When Jimmie Vaughn played the last song for the last set of the night, Jeff and I said our good-byes to this young couple, and for some reason, the young lady asked me what I did for a living. In an elevator speech, I explained I had recently formed a national attorney network and a few financial services–related companies. She gave me a parting hug and her
business card. She was an attorney. Jeff and I then learned her boyfriend is one of the most prominent pathologists in the Bay Area.
It turned out we had more in common than a love for the blues.
But it was the cross that got the first notice.
Or was it the tattoos?
Conversations I have with people like the tattoo lady and the mean-looking guy I met at the blues festival remind me that symbols like my cross, or body art and nose rings, or business suits and piercings and clerical
collars and head bandanas talk—but not with words. Sometimes the messages we get from them can be incomplete, inaccurate, or misleading.
Because God is branded by an altogether different kind of a tattoo I asked myself, “If we can so thoroughly draw wrong conclusions about ourselves, then why would we not be prone to come to wrong conclusions about God?”
So where do we go from here?
My aim is to lay down some foundational matters concerning human beings and God in such an unconventional manner as to allow you room to affirm or reformulate your own thoughts concerning us; us, meaning human beings and God. In my view, the odds are in your favor that you will do just that because non-thinking people do not read literature like this book.
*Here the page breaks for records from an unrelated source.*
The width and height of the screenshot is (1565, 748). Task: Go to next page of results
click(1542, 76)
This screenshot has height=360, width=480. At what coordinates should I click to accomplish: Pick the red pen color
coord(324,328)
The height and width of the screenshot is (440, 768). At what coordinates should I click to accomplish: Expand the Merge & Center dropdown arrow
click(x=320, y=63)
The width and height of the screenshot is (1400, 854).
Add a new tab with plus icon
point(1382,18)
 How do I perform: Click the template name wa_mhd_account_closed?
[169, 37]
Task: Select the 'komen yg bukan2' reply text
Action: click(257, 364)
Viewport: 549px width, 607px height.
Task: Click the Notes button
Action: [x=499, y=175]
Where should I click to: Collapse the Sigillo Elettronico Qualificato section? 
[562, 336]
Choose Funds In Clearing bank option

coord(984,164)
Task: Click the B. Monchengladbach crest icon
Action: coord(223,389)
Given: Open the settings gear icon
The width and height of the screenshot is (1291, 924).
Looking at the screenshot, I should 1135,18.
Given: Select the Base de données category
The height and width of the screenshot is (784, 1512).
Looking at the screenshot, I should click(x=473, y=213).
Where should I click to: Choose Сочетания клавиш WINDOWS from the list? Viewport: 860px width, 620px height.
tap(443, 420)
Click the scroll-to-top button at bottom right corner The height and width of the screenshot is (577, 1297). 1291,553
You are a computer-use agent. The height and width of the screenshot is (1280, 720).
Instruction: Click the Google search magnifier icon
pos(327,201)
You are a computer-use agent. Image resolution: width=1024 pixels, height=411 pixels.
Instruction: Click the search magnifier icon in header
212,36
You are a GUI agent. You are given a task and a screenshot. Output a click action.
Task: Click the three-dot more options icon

The human brain is an exceptionally complex thing capable of simultaneously processing and interpreting information in linear, multilinear, and an array of imaginative ways. Therefore, I trust you will get into the flow of things as you read on.
Sometimes I will draw on personal experience and share stories with you to illustrate a thought or to underscore a point I am making. Throughout this book I will also include interviews and share stories of other people who personally understand and know God. The most profound thing I find in doing this is that there is so much for us to draw from it is often difficult to pull out that one story that does the thing justice. So, we chose to share subtle intimacies, rather than the spectacular. Another “profoundment” is these stories are true – they actually happened.
Happenings like the ones I will share with you happen in the lives of believers so routinely that it is astounding, remarkable, ridiculous and
downright beyond mere coincidence, serendipity or - happenstance.